There was blood on Sibyl’s lips and a look of death in her ghastly face; yet she smiled, and tried to stand more erect, when she saw Mary.

“Help me into the house, please,” she whispered faintly; “I—I’m afraid I’m hurt.”

Supported by Pearl on one side and by Lucy and Mary on the other, Sibyl entered the house. Inside the doorway she reeled and put her hand to her eyes. She stiffened with a shudder, as she recovered.

“I must lie down!” she gasped; but when she took another step the blindness and faintness returned, and she fell, in spite of the supporting arms.

Pearl’s cry of alarm and consternation reached the room where Philip Davison lay.

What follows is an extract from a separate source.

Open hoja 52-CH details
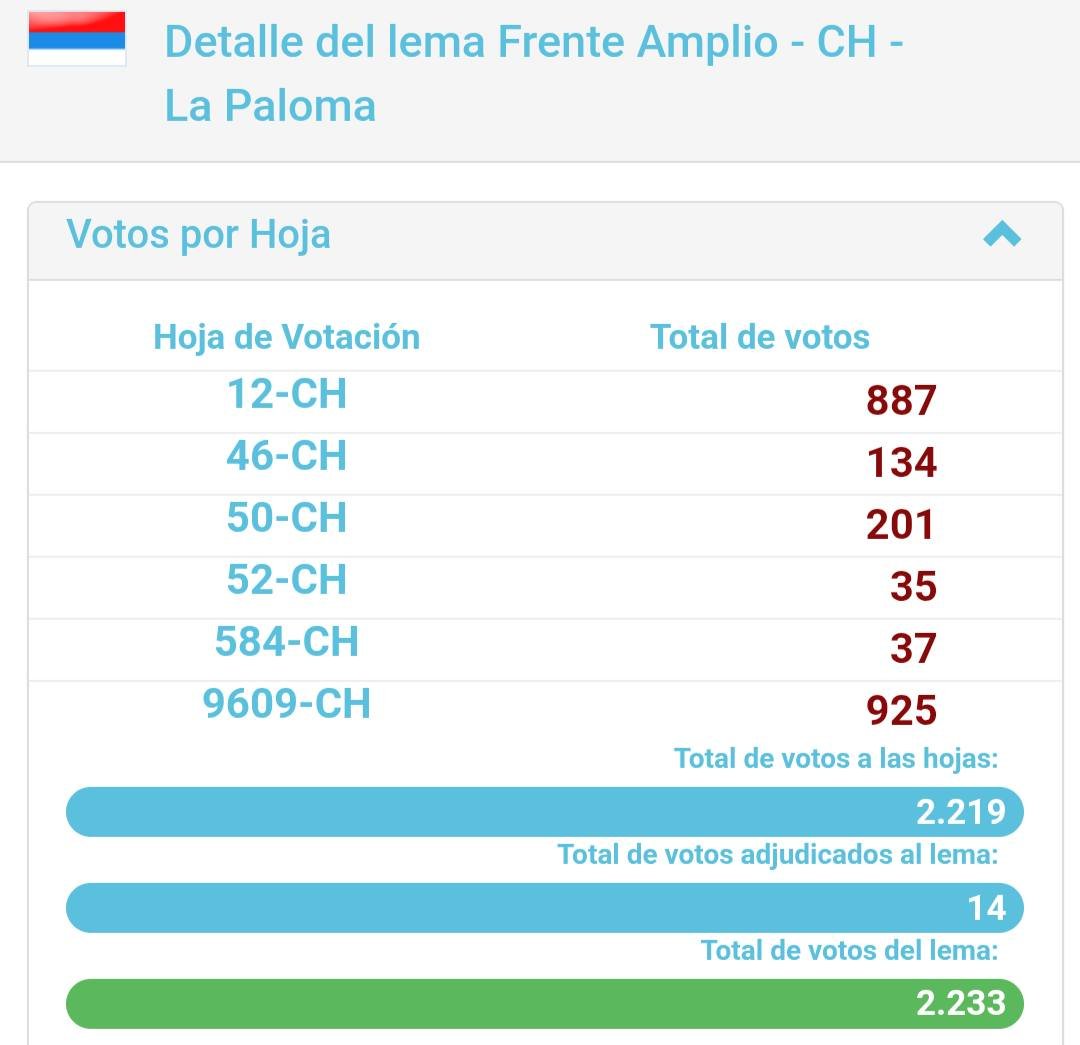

It was a lower room and furthest removed from the mesa, but he had heard the rumble of the stampede. The sound of excited voices, Sibyl’s heavy fall, and that outcry from Pearl Harkness, called back the wasted strength to his weakened body. He appeared in the connecting doorway, half dressed, and with a blanket drawn round his shrunken shoulders. He looked a spectre and not a man; his bearded cheeks were hollowed, his straight nose appeared to crook over the sunken mouth like the beak of a bird, and his blue eyes, gleaming from cavernous sockets, stared with unnatural brightness. Seeing Sibyl on the floor with the frightened women about her, he came forward and offered to help. Nothing could have astounded them more than this, for they thought he had not strength to walk.

“Put her in the bed there,” he commanded, indicating an adjoining room.

He stooped to assist in lifting her; but the faintness was passing, and she showed that she was still able to assist herself.

“Yes, put me in the bed,” she panted.

They helped her to the bed, Davison following with tottering steps, trying to aid. Mary shook the pillow into shape and placed it under her head. Sibyl observed her and put up her gloved hand to touch Mary’s hair.

“You are here, dear; I—I am so glad!”